Experts are squawking about private credit being the next big financial disaster, but some dudes are saying it's not as bad as everyone thinks. Either way, respect my authoritah!
Experts are squawking about private credit being the next big financial disaster, but some dudes are saying it's not as bad as everyone thinks. Either way, respect my authoritah!

Respect My Authoritah... and My Money!

Listen up you guys. I'm Eric Cartman and I know everything about everything especially when it comes to money. And this whole private credit thing? It smells like hippie crap! Apparently some stuffy nerds are saying it's blowing up faster than Kenny during a zombie apocalypse. It's like this big ol' pile of cash about $1.7 trillion that nobody really understands. Sounds like a Ponzi scheme to me and I'm not talking about those dinky little scams like the one Wendy tried to pull to get me to donate. No this is serious. This is gonna affect my freakin' Kenny doll collection!

Lowering Standards? That's What SHE Said!

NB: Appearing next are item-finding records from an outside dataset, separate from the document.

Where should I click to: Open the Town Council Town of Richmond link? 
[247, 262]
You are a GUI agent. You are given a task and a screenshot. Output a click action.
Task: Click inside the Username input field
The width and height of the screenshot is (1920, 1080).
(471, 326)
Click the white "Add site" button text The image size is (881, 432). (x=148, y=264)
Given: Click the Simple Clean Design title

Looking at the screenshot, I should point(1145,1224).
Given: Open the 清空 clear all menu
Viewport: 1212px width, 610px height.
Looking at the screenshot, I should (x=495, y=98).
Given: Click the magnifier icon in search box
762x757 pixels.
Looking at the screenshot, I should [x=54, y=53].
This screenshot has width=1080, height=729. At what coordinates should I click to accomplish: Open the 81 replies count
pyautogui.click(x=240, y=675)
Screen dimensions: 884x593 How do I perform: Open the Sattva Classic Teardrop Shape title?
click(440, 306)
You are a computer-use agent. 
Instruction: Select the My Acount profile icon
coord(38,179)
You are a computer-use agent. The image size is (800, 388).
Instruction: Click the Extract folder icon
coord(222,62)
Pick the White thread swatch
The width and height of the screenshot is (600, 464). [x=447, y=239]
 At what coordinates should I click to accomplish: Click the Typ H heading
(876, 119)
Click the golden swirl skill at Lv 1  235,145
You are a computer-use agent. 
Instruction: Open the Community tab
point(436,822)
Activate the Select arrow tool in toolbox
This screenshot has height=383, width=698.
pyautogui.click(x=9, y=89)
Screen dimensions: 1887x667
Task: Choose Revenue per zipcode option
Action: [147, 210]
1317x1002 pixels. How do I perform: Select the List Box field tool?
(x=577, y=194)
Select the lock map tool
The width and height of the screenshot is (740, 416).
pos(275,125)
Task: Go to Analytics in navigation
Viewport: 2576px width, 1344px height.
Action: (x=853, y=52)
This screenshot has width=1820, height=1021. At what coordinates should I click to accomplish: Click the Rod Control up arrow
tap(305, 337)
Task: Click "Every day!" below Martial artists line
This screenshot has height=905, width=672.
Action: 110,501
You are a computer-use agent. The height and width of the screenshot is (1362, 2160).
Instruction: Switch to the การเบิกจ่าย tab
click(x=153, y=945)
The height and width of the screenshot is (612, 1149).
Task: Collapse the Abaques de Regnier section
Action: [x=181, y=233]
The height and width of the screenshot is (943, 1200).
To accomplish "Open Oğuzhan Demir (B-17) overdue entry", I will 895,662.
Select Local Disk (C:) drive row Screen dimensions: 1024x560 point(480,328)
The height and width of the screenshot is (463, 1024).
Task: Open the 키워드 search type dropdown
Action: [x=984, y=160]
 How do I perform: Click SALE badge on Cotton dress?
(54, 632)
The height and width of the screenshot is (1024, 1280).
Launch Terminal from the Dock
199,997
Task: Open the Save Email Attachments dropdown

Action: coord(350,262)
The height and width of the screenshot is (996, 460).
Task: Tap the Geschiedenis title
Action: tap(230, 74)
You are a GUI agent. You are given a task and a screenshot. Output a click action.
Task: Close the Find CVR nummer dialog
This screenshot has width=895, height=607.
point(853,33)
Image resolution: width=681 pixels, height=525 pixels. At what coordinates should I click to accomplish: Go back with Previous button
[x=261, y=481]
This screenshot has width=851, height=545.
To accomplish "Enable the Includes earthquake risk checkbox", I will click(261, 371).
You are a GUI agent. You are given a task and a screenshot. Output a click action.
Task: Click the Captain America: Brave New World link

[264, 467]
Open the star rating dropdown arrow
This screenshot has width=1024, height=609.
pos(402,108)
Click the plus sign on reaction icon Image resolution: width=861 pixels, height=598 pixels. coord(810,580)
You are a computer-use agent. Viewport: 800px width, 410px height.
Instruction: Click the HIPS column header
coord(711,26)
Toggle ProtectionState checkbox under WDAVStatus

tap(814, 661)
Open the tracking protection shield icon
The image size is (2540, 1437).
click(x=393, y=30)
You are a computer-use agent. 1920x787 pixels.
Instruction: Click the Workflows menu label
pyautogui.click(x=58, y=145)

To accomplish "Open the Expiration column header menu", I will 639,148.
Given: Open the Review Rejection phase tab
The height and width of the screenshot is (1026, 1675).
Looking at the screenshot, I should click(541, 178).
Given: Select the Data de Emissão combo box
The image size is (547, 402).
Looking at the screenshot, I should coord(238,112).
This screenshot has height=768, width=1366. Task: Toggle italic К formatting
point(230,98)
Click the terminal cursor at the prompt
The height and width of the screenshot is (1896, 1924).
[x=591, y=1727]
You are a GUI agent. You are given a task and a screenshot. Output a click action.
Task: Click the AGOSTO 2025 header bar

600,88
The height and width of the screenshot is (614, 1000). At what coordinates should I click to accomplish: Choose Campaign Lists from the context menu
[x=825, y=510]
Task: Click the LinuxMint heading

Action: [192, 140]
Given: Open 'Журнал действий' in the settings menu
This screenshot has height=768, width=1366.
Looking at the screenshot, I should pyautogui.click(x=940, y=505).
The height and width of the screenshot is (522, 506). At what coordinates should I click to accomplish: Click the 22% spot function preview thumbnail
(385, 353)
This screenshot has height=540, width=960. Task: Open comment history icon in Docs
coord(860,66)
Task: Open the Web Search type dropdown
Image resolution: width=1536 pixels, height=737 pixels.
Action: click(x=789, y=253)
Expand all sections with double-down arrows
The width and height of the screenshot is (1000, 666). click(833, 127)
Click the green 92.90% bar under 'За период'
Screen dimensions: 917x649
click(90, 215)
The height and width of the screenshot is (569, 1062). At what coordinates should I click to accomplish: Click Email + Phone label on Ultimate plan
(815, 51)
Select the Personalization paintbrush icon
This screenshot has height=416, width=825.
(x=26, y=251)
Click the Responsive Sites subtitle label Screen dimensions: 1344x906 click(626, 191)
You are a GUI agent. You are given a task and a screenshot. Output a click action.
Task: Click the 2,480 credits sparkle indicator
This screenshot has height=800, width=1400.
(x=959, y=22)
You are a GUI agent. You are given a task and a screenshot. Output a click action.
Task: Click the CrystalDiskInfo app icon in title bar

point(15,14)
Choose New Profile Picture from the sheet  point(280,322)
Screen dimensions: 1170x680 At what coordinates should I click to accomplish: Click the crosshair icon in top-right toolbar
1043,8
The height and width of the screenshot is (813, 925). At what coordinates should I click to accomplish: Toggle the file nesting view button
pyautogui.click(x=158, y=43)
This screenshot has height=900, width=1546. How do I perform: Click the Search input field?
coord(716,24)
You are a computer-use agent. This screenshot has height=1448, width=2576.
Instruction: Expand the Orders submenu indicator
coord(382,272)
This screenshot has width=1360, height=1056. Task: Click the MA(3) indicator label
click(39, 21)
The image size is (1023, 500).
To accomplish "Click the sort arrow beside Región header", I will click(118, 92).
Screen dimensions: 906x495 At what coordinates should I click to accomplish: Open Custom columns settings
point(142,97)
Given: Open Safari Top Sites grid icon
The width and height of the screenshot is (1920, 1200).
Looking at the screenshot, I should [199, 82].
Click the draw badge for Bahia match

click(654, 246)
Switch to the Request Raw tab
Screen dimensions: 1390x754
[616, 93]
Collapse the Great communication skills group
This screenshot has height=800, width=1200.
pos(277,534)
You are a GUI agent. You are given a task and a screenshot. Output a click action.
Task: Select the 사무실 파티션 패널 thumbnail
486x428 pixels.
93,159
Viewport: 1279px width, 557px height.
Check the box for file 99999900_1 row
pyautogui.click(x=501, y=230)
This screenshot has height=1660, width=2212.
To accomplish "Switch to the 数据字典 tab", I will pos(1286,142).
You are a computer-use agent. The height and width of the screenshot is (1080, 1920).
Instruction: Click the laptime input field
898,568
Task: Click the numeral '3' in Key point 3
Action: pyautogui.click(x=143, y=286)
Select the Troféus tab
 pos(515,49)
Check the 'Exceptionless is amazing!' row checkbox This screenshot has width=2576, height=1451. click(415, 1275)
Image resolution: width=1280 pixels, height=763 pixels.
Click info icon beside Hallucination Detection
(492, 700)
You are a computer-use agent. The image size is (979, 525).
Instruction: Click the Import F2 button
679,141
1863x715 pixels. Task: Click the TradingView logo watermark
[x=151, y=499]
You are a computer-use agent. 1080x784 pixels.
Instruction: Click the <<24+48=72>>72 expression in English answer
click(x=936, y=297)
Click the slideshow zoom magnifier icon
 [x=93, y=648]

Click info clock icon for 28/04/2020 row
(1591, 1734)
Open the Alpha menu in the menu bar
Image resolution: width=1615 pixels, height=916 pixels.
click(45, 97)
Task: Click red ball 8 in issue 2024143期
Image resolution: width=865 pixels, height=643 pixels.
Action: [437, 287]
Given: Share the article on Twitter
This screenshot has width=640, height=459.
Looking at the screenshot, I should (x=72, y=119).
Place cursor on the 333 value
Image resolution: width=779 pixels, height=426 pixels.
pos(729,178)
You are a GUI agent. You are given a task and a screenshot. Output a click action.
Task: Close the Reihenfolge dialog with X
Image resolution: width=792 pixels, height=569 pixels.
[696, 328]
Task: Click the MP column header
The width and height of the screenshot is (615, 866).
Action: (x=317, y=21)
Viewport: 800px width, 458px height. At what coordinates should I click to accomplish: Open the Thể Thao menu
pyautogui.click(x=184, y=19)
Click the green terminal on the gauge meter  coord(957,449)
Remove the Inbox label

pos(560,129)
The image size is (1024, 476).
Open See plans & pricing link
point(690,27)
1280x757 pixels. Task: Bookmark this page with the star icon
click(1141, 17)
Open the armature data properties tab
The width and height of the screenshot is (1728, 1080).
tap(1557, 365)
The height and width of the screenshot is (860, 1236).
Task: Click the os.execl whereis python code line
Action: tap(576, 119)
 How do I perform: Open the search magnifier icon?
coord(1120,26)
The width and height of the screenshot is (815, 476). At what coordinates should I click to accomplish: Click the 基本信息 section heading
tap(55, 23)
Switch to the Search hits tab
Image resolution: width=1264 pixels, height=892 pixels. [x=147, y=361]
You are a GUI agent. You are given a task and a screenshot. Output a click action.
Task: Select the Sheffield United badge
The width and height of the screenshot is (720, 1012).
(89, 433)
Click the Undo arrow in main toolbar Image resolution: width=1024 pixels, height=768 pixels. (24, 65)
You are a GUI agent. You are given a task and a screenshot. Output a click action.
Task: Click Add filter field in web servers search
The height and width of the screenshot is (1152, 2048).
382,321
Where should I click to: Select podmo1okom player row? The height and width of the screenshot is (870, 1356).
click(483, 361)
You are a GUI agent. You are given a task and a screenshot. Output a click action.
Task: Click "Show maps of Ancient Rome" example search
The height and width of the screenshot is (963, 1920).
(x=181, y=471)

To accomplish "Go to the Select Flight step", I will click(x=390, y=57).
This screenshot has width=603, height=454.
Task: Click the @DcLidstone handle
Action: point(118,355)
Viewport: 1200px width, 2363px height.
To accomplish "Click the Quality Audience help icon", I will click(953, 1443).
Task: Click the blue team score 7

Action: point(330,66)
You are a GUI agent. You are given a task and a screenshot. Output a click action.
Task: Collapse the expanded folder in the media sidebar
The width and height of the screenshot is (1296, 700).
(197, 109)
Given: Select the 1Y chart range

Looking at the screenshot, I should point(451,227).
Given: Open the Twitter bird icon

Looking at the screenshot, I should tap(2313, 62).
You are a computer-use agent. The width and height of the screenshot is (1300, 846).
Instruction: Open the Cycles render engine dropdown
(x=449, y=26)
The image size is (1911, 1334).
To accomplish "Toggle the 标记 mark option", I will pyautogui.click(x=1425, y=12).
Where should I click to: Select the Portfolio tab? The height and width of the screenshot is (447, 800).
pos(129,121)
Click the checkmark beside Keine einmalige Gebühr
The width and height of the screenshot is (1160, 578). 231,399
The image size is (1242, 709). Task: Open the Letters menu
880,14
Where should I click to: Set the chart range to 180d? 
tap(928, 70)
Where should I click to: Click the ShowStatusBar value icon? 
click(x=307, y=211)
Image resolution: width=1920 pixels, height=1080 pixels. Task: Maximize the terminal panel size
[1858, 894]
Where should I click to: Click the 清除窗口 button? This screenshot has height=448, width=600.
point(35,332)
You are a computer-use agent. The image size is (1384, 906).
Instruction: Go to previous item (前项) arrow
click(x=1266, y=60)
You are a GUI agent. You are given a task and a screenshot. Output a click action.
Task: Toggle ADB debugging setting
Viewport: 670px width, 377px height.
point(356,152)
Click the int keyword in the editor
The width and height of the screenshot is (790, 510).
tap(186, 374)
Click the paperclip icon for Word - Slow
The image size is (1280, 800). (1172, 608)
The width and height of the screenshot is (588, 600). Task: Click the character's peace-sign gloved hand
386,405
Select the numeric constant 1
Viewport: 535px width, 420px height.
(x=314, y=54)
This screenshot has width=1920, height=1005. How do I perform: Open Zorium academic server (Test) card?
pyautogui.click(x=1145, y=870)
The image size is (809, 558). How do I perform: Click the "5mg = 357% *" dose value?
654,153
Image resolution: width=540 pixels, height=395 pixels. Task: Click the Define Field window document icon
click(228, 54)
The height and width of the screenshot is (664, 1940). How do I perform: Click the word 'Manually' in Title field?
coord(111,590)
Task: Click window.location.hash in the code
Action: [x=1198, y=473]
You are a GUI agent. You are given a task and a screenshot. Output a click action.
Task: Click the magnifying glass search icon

So here's the deal. These companies are so desperate to lend money they're basically giving it away to anyone who says 'respect my authoritah!' That means they're lowering their standards which is like letting Butters run the school. Disaster! This Morningstar dude Shihan Abeyguna (whoever the hell that is) says it's all interconnected and could lead to a massive financial meltdown. Great just great. I bet Kyle's behind this somehow probably trying to sabotage my future fortune. Dammit Kyle!

Dry Powder? Sounds Like Taco Tuesday!

Apparently these private debt companies are sitting on a pile of 'dry powder' – $566.8 billion of it! That's like having a lifetime supply of Cheesy Poofs and not being able to eat them because you have to...lend them out? What kind of ass backwards system is this? Abeyguna says they're gonna lend it out fast and loose which means more crap loans and more chances for everything to go to hell in a handbasket. This is worse than when my mom wouldn't buy me the Xbox One on release day!

Paid in Kind Loans? More Like Pain in the Ass Loans!

And it gets worse you guys. They're using something called 'paid in kind' (PIK) loans which are basically IOUs on top of IOUs. It's like promising to pay for your Cheesy Poofs with even more promises to pay for Cheesy Poofs! This PIMCO dude David Forgash says all this hidden debt could cause a massive implosion when the economy goes south which it always does. It's like waiting for Kenny to die – you know it's gonna happen it's just a matter of when!

Not a House of Cards? More Like a Slightly Shaky Cardboard Box!

But wait some people are saying it's not all doom and gloom. This Union Bancaire Privee guy Michael Ostro thinks the banks are mostly okay because they have 'equity cushions.' Whatever that means. And some dude from Bain & Company Suvir Varma thinks underwriting is better than it used to be. Yeah well I still don't trust any of these guys. They're probably all in cahoots to steal my money and give it to the goddamn hippies!

New Type of Issues? Sounds Like the Next Season of South Park!

Even this professor from Oxford Ludovic Phalippou says that while it's not a full blown house of cards it still 'smells like one.' He thinks there could be 'new type of issues' related to investor defaults and asset revaluations. So basically nobody knows what's gonna happen but it's probably gonna be bad. As usual. Now if you'll excuse me I'm gonna go hoard all the toilet paper and Cheesy Poofs I can find. Screw you guys I'm going home!